System Setup and Operation:
The Systems Engineering and Assessment (SEA) Ltd. SwathPlus bathymetric sonar was configured in a rigid pole-mount and deployed from the starboard side of the R/V Connecticut. A TSS DMS 2-05 motion sensor was mounted directly above and in-line with the transducers. An RTK-GPS antenna was mounted adjacent to the rigid-pole mount. Horizontal (x and y) and vertical (z) offsets between the transducers and motion sensor and antenna and motion sensor were precisely measured and recorded within the SwathPlus acquisition software (SEA Swath Processor (2005)). These offsets are used to establish the motion sensor as the common reference point for data acquisition. Additionally, the depth of the transducers below the water surface was measured and recorded within the SEA Swath Processor acquisition software. This depth was used to derive the speed of profile and acoustic ray path based on speed of sound profiles collected within the survey area. An Applied Microsystems SV Plus sound velocity profiler was used to collect speed of sound profiles at forty-two stations.

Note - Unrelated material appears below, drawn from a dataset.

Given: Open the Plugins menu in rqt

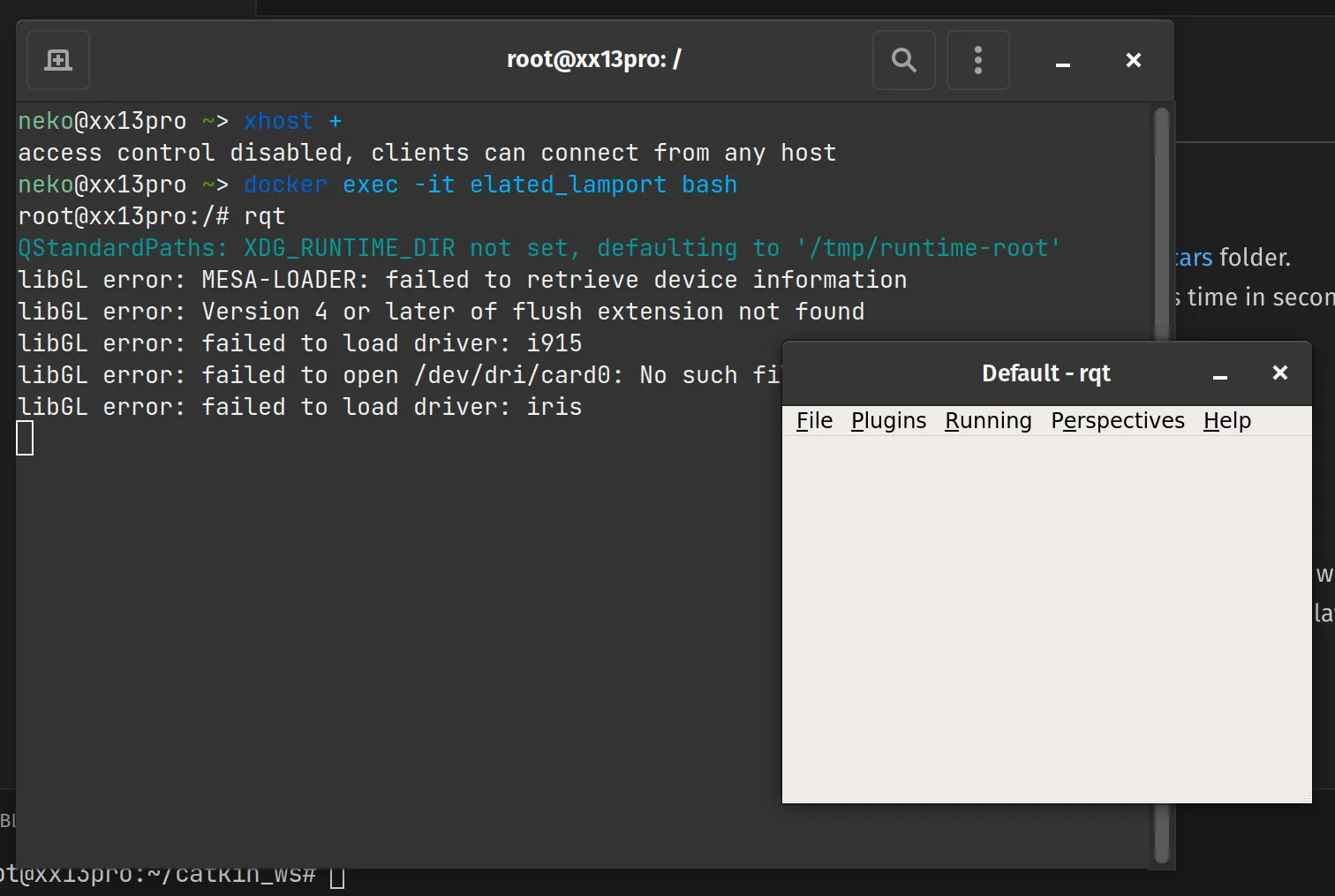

A patch test was conducted at the beginning of the survey in order to measure roll angle offsets. Roll angle offsets can have a strong effect on the accuracy of depth measurements. (The roll angle offset is the difference between the motion sensor vertical measurement and the nominal mount angle of the transducers (30 degrees)). The calculated roll angle offsets were stored within the SEA Swath Processor acquisition software.
Navigation:
The USGS established a Real-Time Kinematic Global Positioning System (RTK-GPS) that provided horizontal (x and y) and vertical (z) positioning during the survey. The RTK-corrected GPS signal was sent to the ship once every second from a base station positioned on the roof of the Air Force Antenna Station (USAF/AFRC/SNHA) in Ipswich, Massachusetts. Shipboard navigation data (x, y, and z) were stored in Hypack, Inc. Hydrographic Survey Software (
http://www.hypack.com) raw data files and used for positioning of geophysical instrumentation.
The offset between orthometric (NAVD88) and local chart datum (MLLW) as reported at the NOAA Tidal Station #8440452, Parker River National Wildlife Refuge, was applied to the RTK signal. This allows for elevations (z) received at the shipboard RTK antenna to be referenced to Mean Lower Low Water (MLLW) (that is, elevations are stored as distance of the RTK antenna above MLLW).
During post-processing, the distance of the RTK antenna above the water-line is removed from the stored RTK elevations. The resulting value is then applied to the bathymetric soundings, yielding data referenced to MLLW.